Article Comment Centrist commented at 5/26/2010 4:53:00 PM:

Some people argue that "Guns don't kill people, people do." That's as much twisted logic as saying that "If everyone were armed, society would be safer" which harkins back the anarchy of the cowboy era or to the cold war argument of mutually assured destruction. To take those arguments to their logical conclusion,....if societies aren't safer with every country having nukes, we aren't safer with everyone having guns. They are far too easy to get; easier in this "civilized" country than anywhere else in the westernized world and our outrageous murder rates reflect that basic fact.
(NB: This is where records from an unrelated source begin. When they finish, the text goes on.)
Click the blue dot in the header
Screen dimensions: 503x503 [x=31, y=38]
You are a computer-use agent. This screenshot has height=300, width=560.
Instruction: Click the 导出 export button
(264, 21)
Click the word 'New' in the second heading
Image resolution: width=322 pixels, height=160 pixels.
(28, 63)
If we can't stop the killing through adolesent control, gang, drug or alcohol control,(and we haven't been able to) perhaps gun control is our only option. Seems we've tried everything else and the problem's getting worse.

 

Article Comment mr. jordan commented at 5/27/2010 5:37:00 AM:

Police need to trace the gun to its owner and, if necessary, hold that owner responsible for his actions in either providing the gun to the shooter or in failing to adequately secure the weapon.

It aggravates me that police never seem to report how the shooter got his weapon. Have we seen any reports on where the numerous local shooters got their gun?

When weapon providers begin to pay a price for making their weapon available, perhaps such incidents will decrease.